RECORDS FOR THE EXERCISE:
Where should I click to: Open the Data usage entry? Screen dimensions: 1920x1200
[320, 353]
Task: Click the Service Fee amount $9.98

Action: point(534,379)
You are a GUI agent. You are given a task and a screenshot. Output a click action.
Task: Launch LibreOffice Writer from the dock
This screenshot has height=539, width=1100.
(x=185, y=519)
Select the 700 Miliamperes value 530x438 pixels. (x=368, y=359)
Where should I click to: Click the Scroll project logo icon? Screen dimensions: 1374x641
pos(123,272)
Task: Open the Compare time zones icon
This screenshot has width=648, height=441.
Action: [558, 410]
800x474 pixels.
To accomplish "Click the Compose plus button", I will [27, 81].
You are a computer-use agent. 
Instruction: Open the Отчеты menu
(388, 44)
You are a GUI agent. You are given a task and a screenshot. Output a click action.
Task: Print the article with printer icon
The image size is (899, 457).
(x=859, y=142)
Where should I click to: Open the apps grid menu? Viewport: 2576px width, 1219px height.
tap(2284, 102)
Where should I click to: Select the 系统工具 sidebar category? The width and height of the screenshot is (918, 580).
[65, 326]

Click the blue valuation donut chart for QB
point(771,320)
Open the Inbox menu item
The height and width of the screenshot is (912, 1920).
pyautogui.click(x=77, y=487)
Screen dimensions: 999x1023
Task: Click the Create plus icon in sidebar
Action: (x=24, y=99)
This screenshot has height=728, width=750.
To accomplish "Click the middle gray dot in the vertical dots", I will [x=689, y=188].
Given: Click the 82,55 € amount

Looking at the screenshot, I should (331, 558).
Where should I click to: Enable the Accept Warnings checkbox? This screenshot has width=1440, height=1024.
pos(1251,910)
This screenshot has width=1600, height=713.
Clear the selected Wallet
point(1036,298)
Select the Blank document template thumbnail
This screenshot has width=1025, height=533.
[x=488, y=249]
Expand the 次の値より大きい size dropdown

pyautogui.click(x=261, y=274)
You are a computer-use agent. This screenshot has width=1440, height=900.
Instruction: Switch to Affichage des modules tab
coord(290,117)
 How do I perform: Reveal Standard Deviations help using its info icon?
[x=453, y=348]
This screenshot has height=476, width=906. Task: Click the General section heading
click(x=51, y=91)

PROBLEM DETAILS:
Determine how many lines in the data contain the string "will", and give the number only.

EXERCISE OUTPUT:
2